Wenn du 2 Feste Werte einstellen willst kann man das auch mit den Festsollwerten machen dafür sind die da. 
Du musst blos den Internen Sollwert1 auf 0 lassen. Weiterhin brauchst du für einen PID Regler auch eine Rückführungsgröße was ganz wichtig ist.
@ driven Das Wort "Festdrehzahl" kommt aus der Historie bei den Geräten und ist einfach so geblieben man könnte es auch Festsollwert 1 usw. nennen. Früher wahren die FU´s nur Drehzahlsteller.

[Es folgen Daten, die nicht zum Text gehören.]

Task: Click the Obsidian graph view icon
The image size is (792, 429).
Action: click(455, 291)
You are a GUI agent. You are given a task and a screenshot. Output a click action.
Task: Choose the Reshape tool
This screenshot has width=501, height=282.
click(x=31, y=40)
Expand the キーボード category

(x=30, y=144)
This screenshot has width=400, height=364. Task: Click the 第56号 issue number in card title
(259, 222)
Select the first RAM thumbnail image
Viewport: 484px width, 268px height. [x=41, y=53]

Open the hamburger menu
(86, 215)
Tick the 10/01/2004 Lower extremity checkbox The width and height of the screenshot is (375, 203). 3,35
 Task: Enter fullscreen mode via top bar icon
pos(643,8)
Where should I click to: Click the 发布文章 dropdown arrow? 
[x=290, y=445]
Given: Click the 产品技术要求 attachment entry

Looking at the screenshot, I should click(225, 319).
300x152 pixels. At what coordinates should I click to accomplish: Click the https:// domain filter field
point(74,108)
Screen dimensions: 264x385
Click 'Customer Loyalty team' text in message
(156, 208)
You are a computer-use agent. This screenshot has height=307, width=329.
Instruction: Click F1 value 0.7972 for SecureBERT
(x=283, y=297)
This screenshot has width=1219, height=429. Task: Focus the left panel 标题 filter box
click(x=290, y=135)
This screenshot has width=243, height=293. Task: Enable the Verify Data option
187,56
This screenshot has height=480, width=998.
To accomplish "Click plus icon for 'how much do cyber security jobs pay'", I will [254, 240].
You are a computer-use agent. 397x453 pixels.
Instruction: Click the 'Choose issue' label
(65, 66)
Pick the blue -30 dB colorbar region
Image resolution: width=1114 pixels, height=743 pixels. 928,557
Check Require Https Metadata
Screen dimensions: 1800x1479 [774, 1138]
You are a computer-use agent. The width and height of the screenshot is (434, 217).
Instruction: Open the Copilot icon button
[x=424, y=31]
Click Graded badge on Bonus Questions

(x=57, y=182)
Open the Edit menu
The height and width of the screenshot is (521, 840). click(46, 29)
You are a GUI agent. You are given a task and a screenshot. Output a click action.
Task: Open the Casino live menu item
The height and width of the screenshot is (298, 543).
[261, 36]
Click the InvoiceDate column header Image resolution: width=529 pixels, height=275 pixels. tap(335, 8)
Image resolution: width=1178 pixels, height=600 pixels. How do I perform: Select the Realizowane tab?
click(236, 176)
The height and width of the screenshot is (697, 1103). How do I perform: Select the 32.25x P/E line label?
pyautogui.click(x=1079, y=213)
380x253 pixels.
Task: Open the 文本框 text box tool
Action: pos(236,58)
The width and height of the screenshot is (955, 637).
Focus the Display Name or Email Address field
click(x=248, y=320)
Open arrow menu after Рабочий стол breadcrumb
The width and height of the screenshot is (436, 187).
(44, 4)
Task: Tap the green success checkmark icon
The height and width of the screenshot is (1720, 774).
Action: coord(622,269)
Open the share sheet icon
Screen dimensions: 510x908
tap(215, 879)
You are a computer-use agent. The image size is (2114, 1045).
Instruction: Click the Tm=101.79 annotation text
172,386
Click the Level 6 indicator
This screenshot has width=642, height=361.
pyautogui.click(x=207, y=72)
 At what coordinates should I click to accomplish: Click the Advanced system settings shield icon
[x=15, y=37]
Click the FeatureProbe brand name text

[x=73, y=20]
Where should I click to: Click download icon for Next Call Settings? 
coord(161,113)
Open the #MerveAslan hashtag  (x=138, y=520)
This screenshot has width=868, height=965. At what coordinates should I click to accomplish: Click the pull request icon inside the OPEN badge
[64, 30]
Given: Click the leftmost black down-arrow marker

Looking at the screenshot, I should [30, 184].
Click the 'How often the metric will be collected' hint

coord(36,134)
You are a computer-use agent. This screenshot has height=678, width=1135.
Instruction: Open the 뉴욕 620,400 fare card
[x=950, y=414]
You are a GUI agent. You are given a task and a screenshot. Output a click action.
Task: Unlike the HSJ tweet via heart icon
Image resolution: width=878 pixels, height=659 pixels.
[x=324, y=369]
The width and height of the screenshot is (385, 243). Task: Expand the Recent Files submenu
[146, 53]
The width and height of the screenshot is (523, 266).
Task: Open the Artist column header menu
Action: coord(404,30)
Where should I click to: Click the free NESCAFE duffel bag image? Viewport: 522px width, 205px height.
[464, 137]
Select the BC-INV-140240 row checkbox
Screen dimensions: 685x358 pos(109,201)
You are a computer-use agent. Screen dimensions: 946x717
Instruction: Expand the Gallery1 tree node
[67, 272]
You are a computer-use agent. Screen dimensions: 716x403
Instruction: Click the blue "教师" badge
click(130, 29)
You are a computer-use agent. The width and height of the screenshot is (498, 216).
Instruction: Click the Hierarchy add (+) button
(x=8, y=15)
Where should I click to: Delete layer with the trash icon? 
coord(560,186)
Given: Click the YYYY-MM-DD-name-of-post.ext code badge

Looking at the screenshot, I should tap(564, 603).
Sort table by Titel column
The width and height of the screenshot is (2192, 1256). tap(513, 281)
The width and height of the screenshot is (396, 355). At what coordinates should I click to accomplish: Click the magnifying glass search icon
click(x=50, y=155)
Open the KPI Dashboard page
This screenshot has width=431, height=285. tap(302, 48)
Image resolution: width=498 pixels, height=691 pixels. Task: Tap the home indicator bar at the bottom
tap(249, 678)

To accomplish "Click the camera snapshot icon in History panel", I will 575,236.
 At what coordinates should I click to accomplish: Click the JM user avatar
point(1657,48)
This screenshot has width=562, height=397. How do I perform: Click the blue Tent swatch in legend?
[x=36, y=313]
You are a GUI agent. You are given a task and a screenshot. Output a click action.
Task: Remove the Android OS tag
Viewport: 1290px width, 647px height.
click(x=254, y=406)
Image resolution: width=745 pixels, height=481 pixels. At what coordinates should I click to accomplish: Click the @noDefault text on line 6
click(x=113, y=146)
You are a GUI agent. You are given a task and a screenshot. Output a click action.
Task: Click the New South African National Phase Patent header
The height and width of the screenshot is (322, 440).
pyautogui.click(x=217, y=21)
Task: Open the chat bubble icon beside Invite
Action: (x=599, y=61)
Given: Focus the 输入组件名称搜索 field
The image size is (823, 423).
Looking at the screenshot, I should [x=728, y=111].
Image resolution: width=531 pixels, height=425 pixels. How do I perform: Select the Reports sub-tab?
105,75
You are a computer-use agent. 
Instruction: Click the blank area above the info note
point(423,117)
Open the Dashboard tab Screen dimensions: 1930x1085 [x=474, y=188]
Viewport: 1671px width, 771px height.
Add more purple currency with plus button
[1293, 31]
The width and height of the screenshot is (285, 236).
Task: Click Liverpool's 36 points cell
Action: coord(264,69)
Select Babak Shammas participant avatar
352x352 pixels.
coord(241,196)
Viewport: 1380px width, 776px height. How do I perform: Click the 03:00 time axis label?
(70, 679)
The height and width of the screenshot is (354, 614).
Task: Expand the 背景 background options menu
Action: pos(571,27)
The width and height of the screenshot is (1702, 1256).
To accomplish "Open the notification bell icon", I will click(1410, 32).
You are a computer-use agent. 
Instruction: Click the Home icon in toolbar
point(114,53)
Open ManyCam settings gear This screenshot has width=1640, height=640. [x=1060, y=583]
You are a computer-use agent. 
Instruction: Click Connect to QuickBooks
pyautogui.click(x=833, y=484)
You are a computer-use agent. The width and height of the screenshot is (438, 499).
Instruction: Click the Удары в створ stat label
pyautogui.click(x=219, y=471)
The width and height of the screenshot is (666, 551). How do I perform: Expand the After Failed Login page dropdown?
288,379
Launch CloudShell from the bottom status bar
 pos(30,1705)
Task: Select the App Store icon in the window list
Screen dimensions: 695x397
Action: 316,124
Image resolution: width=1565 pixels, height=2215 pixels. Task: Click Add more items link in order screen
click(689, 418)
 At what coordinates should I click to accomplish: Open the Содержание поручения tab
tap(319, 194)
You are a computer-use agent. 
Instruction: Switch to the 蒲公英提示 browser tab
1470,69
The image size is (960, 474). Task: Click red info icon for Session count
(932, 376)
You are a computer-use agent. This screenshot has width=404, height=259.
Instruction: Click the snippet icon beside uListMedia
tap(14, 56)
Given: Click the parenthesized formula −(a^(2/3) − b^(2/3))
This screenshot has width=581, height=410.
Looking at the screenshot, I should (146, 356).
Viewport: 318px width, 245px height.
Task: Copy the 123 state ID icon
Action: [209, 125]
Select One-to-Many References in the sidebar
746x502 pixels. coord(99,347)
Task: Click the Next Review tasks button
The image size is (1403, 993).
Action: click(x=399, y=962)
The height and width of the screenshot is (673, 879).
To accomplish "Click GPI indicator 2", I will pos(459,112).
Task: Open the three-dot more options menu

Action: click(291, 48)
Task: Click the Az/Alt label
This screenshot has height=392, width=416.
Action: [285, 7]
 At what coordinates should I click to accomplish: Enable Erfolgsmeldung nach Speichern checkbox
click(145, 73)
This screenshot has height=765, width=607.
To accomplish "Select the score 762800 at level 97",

eine frage habe ich noch zu deiner Anwendung wenn du 27 C° erreicht hast muss der dann schneller werden oder langsamer? das hat was mit dem Invers zu tuehen. 

mfg 
magus111


----------



## Imudo (24 Januar 2012)

naja... meinst du wie in der angebenen Fibel "Aus der Praxis für die Praxis" auf Seite 8 ?
 Damit kannst du dir drei Festwerte parametrieren.
Das sind dann die Klemmen 29,32 und 33.


----------



## magus111 (24 Januar 2012)

Hallo 

naja das ist binar geschaltet man kann da in einen Parametersatz 8 Sollwerte eingeben. Wenn man dann noch durch die Parametersätze schaltet dan schafft man sogar mehr.
mfg 
magus111


----------



## doctorVLT (1 Februar 2012)

Problem / Anwendung gelöst ???????????????????????????????


----------